UNITED NATIONS (AP) — The U.N. envoy for Yemen said Wednesday that deep divisions between the warring parties in Yemen are preventing him from calling for a new round of peace talks.
Ismail Ould Cheikh Ahmed told the U.N. Security Council that the parties are divided over whether a new round of talks should be convened without a cessation of hostilities. He said he hasn't received sufficient assurances that if he called for a cessation of hostilities it would be respected.
The Arab world's poorest country has been plagued by fighting between its internationally recognized government, backed by a Saudi-led, U.S.-supported coalition, and Shiite Houthi rebels allied with former President Ali Abdulla Saleh.
The latest round of peace talks between Yemen's warring parties broke down on Dec. 20 amid violations of a cease-fire.

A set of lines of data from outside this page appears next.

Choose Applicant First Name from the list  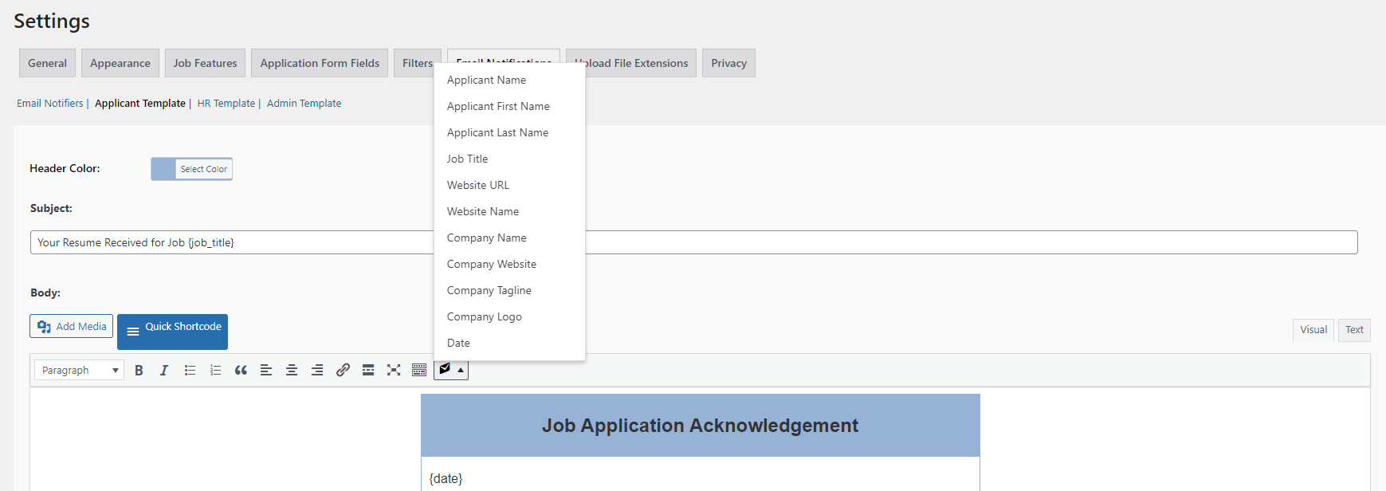click(x=498, y=106)
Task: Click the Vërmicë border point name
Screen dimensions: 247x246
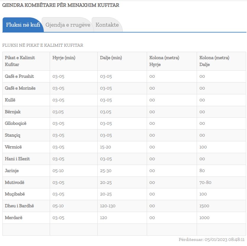Action: tap(13, 147)
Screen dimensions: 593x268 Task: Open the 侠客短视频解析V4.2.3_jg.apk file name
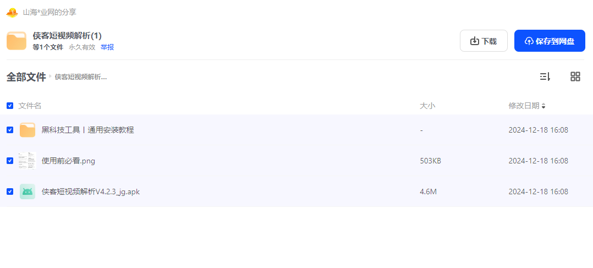tap(91, 192)
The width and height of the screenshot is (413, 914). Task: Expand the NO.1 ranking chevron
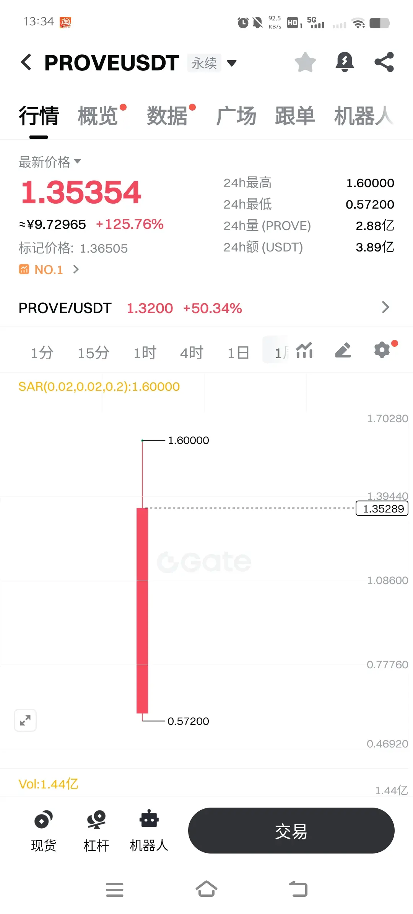coord(76,269)
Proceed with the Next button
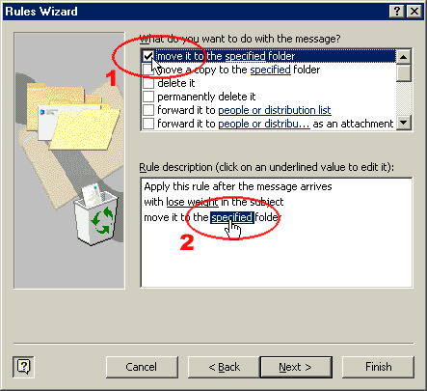 point(296,367)
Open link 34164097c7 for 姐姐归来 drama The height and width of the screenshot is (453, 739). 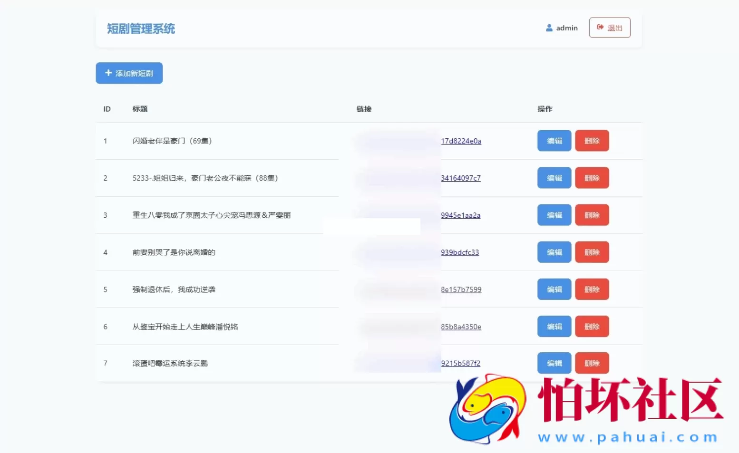[x=461, y=178]
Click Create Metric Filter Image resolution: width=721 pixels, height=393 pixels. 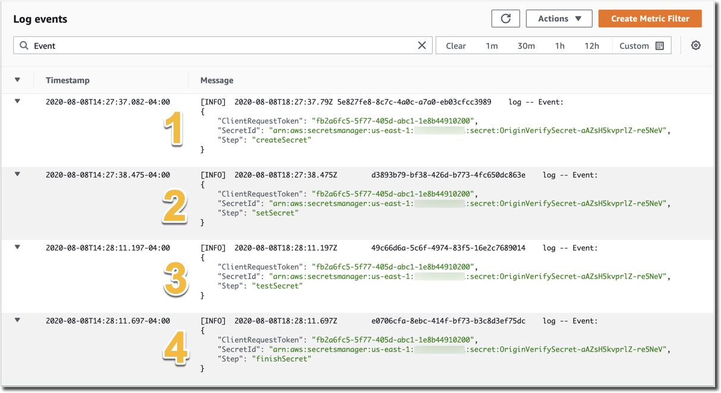click(650, 18)
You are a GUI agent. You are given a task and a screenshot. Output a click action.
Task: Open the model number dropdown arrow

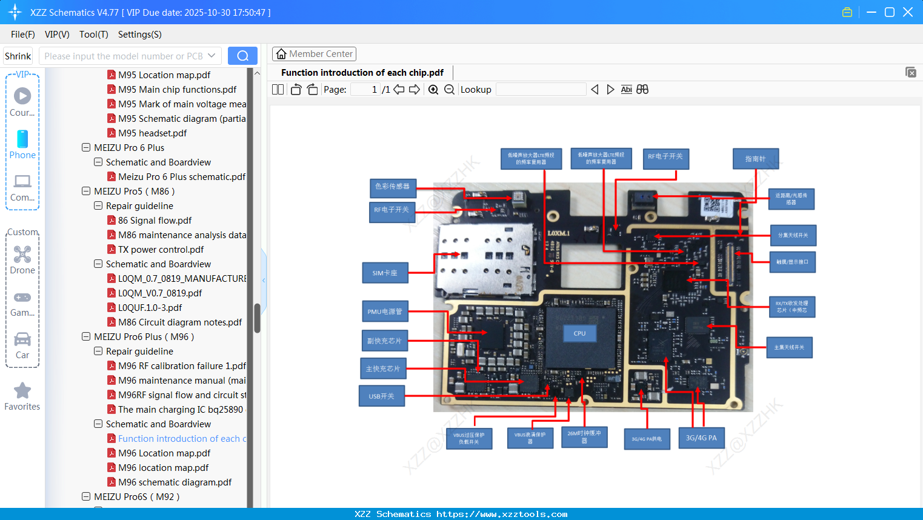[x=212, y=56]
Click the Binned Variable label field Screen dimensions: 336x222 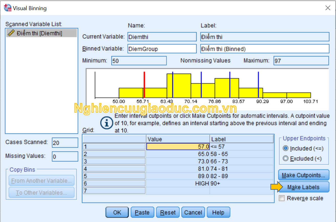click(x=265, y=49)
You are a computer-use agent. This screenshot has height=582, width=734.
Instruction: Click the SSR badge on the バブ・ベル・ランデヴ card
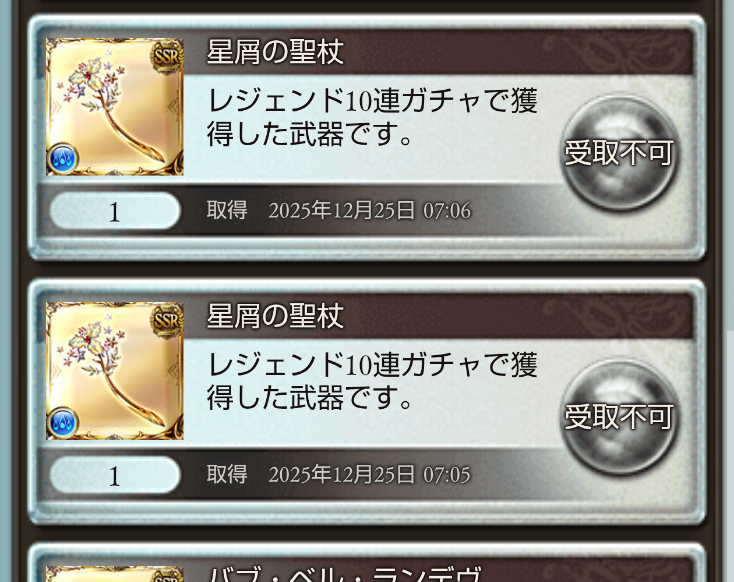pos(167,576)
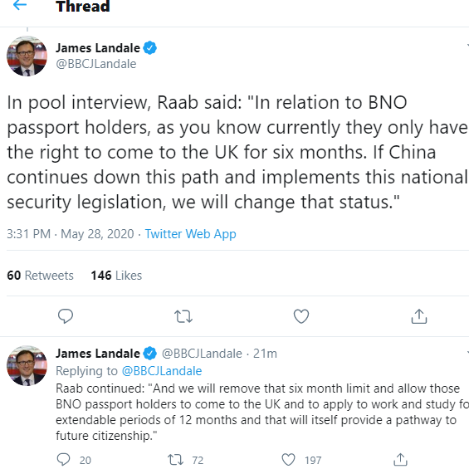This screenshot has width=469, height=469.
Task: Like the main tweet with heart icon
Action: pos(301,316)
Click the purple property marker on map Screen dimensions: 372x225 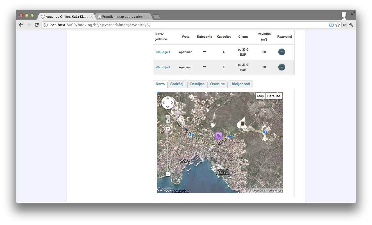tap(219, 136)
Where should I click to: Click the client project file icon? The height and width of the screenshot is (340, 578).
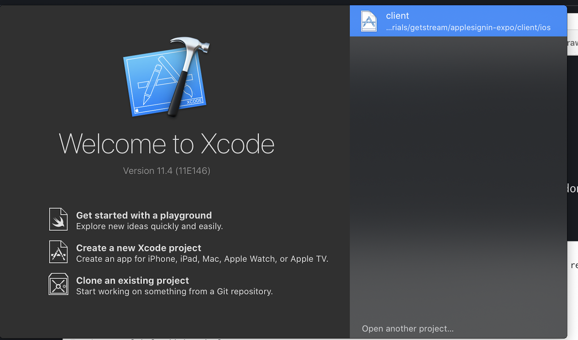click(x=369, y=21)
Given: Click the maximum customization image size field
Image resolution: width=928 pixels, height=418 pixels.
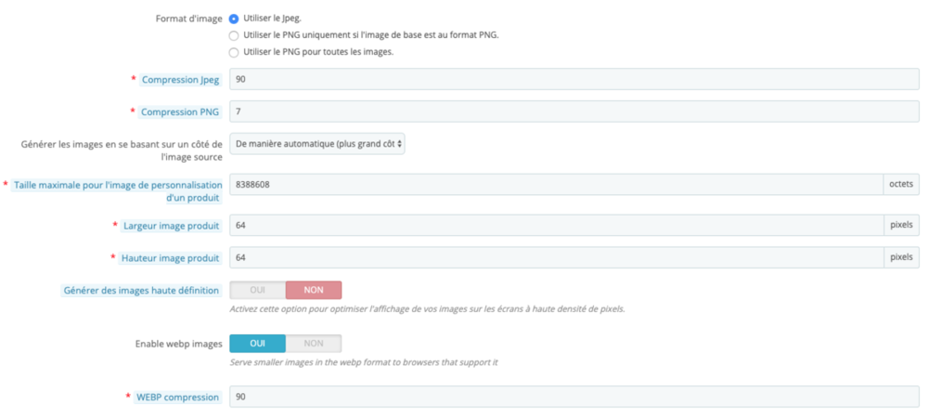Looking at the screenshot, I should pyautogui.click(x=555, y=185).

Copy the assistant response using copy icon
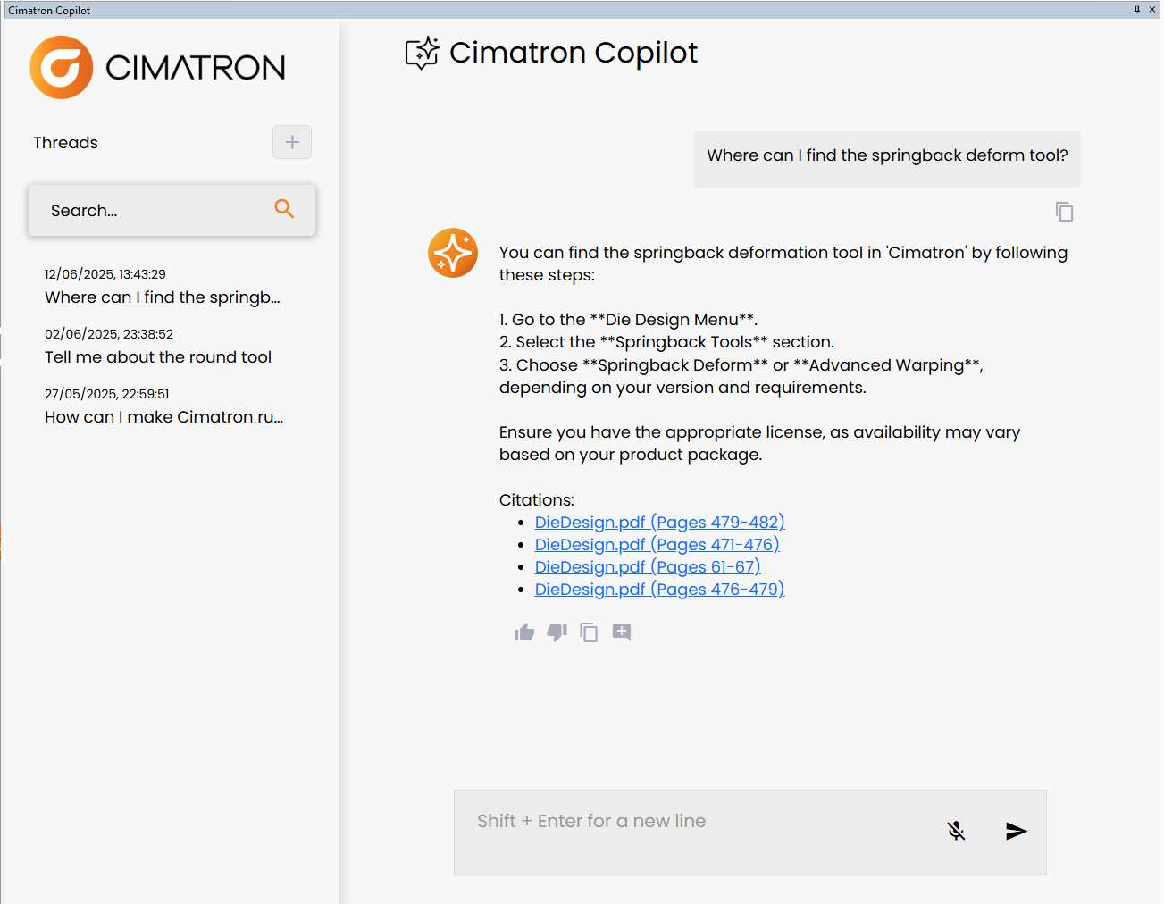pos(589,632)
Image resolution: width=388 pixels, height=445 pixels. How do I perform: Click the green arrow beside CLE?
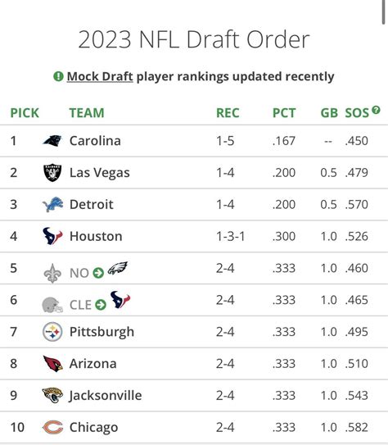point(101,305)
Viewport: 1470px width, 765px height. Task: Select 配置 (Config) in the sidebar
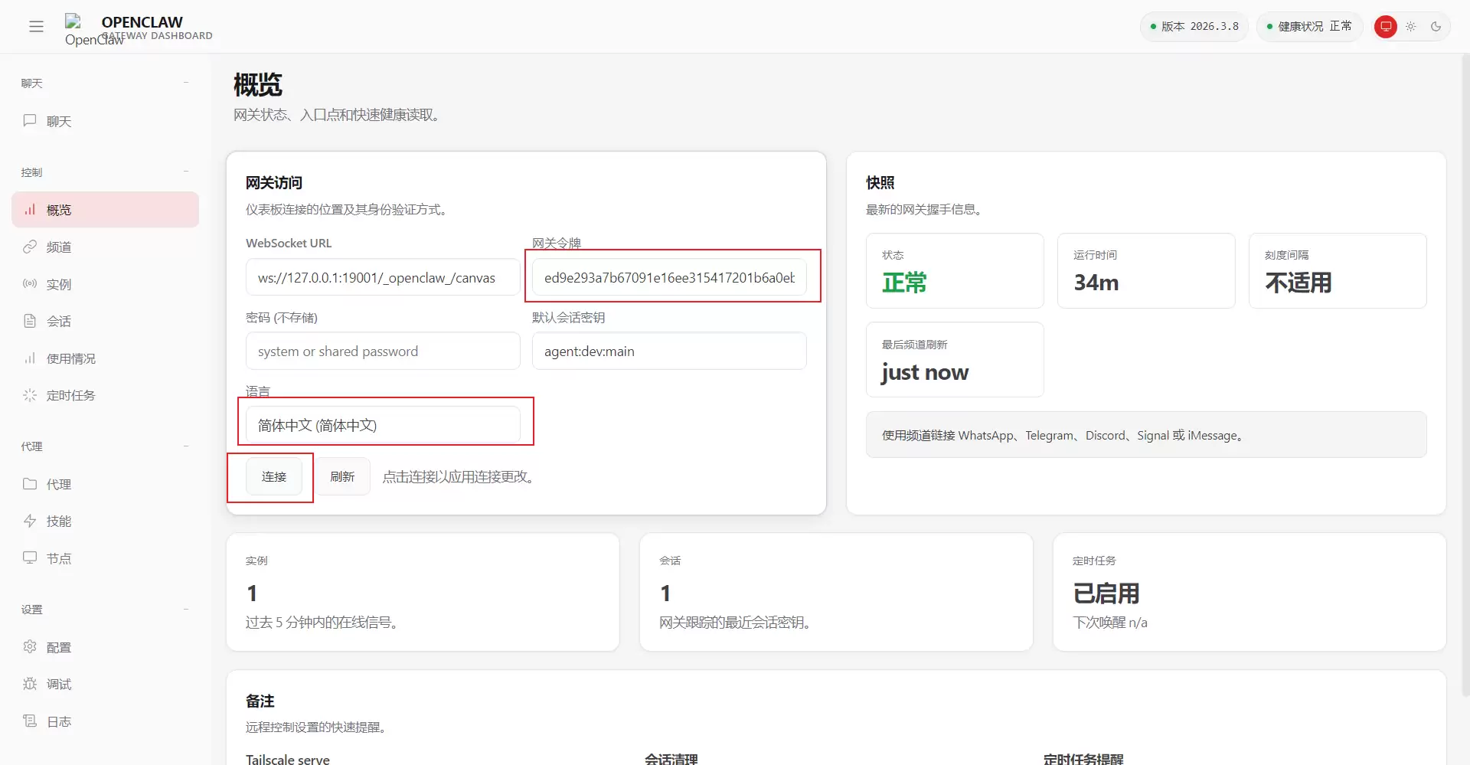pos(58,647)
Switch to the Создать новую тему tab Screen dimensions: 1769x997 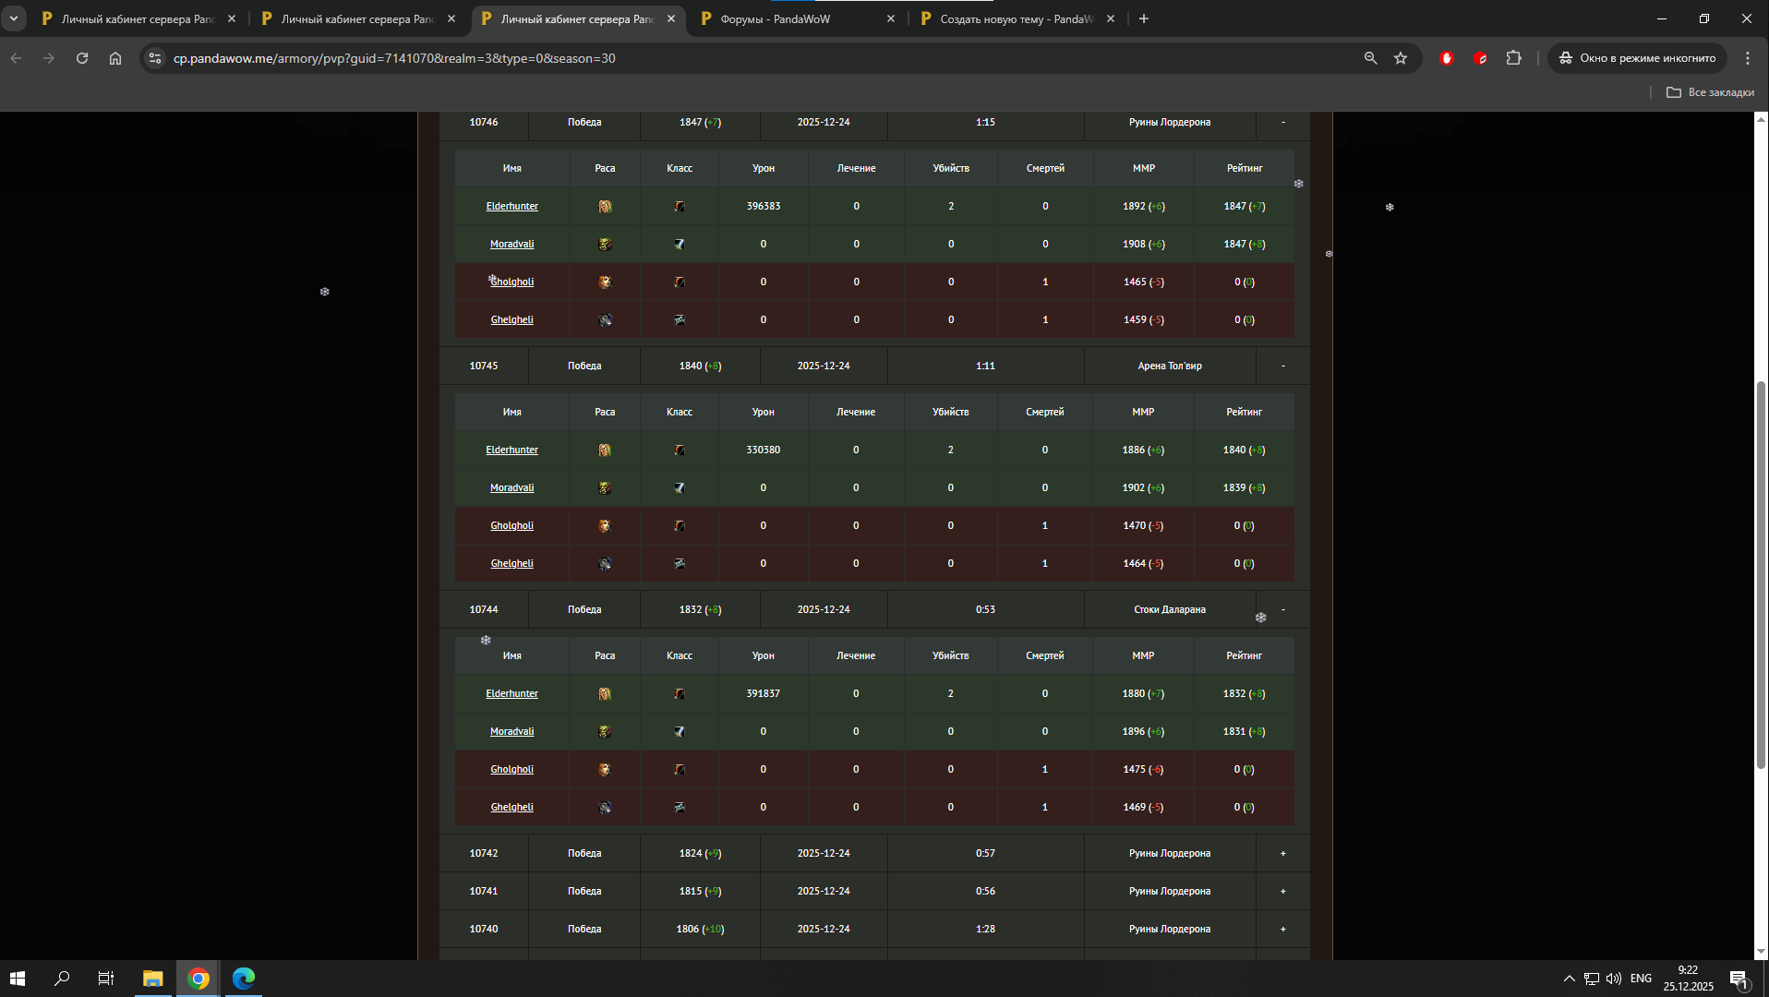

Talks had been expected to resume the week of Jan. 11 but were postponed following renewed fighting and airstrikes.
"We cannot delay these talks beyond, in my view, the month of March," Cheikh Ahmed told reporters later. "A political solution is becoming more than ever needed today and we need to precipitate these talks as soon as possible."
In response to his appeal to the Security Council to act to implement a cessation of hostilities, he said he received "overwhelming support" from council members who will be working with his team to ensure that there is not only a cease-fire but even more importantly a commitment to a cease-fire.
The U.N. envoy painted a grim picture of a country gripped by deteriorating security, a humanitarian crisis, and an upsurge in attacks by "terrorist groups."
"Many parts of Yemen are again witnessing airstrikes and extensive ground fighting," Cheikh Ahmed said. "There has also been a significant increase in the number of missiles fired indiscriminately into Saudi Arabia."
He said the absence of a national government in many parts of Yemen has facilitated the expansion of extremist groups.
"Al Qaida and the Islamic State are present in many parts of Yemeni territory," Cheikh Ahmed said. "There are reports of their growing influence in large areas of the governorate of Hadramout and their control of its port, maritime traffic, and illegal oil trade."
"Despite all this," he told reporters, "I remain optimistic, and I am sure that we will have some good talks in the near future — and the next one I'm hoping will be the right one."
The U.N. humanitarian chief warned Tuesday that a catastrophe is unfolding in Yemen.
Stephen O'Brien cited more than 35,000 casualties since March 2015 including over 6,000 deaths; at least 7.6 million people lacking access to food; more than 3.4 million children out of school; and nearly 600 health facilities and over 1,170 schools unfit for use because of the conflict.